### [RECORDS FOR THE EXERCISE]
:::::

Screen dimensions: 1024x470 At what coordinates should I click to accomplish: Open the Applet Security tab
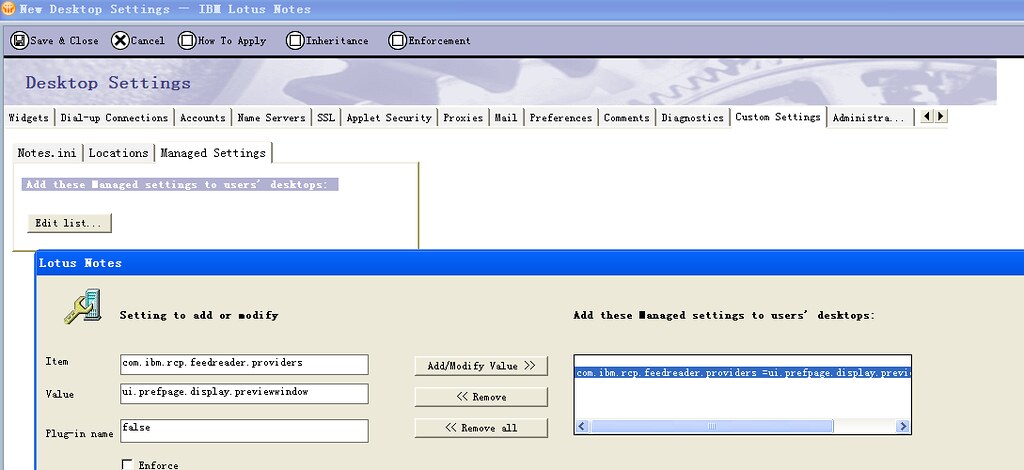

:::::

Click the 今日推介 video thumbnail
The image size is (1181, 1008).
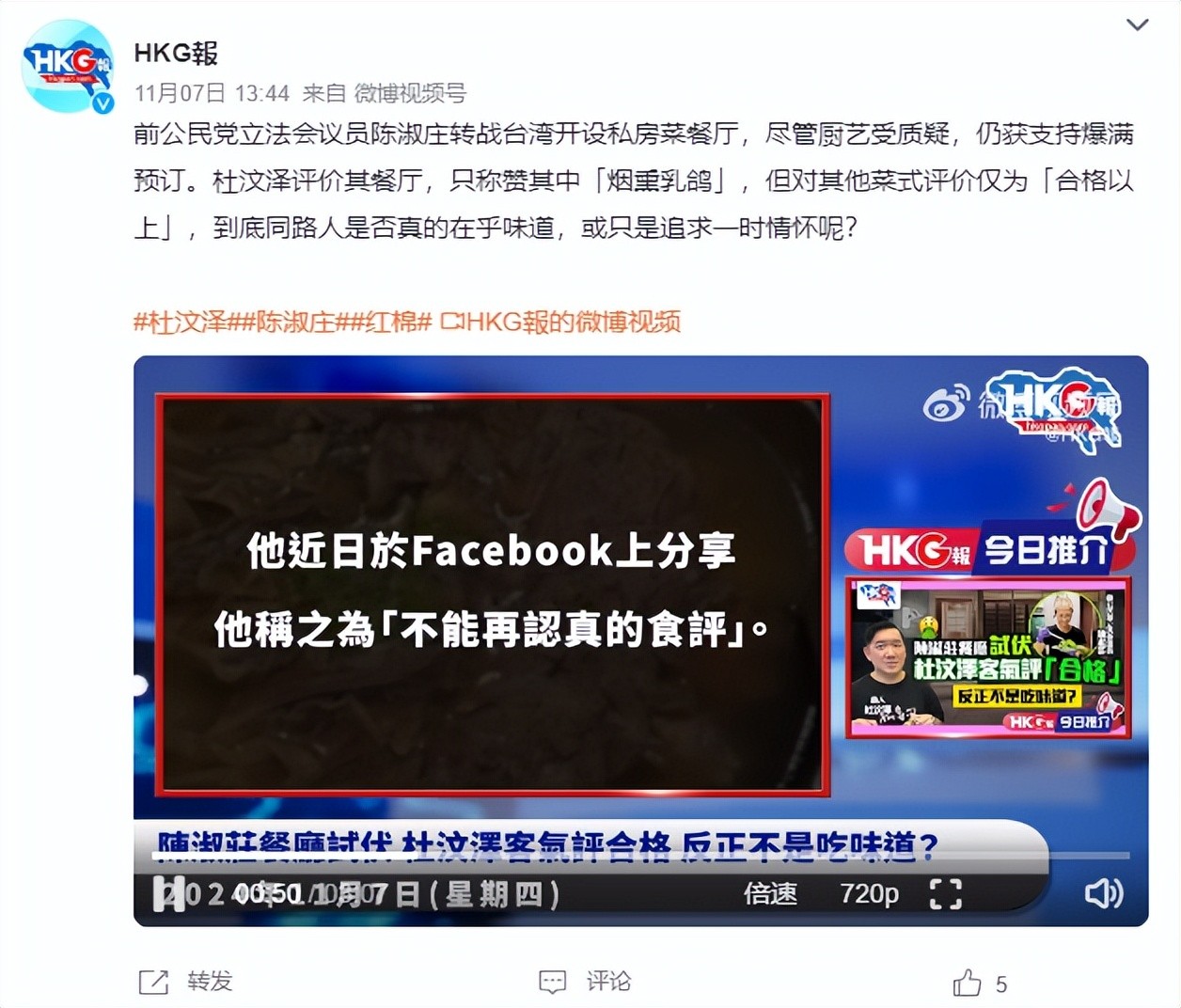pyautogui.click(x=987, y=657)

:::::

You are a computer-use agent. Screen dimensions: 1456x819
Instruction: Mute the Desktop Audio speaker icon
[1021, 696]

:::::

### [EXERCISE BRIEF]
Output the lines starting with the line that contains "You are a computer-use" and going on through the line that contains "[1021, 696]", both included, reproduced without any change.

### [SOLUTION TO THE PROBLEM]
You are a computer-use agent. Screen dimensions: 1456x819
Instruction: Mute the Desktop Audio speaker icon
[1021, 696]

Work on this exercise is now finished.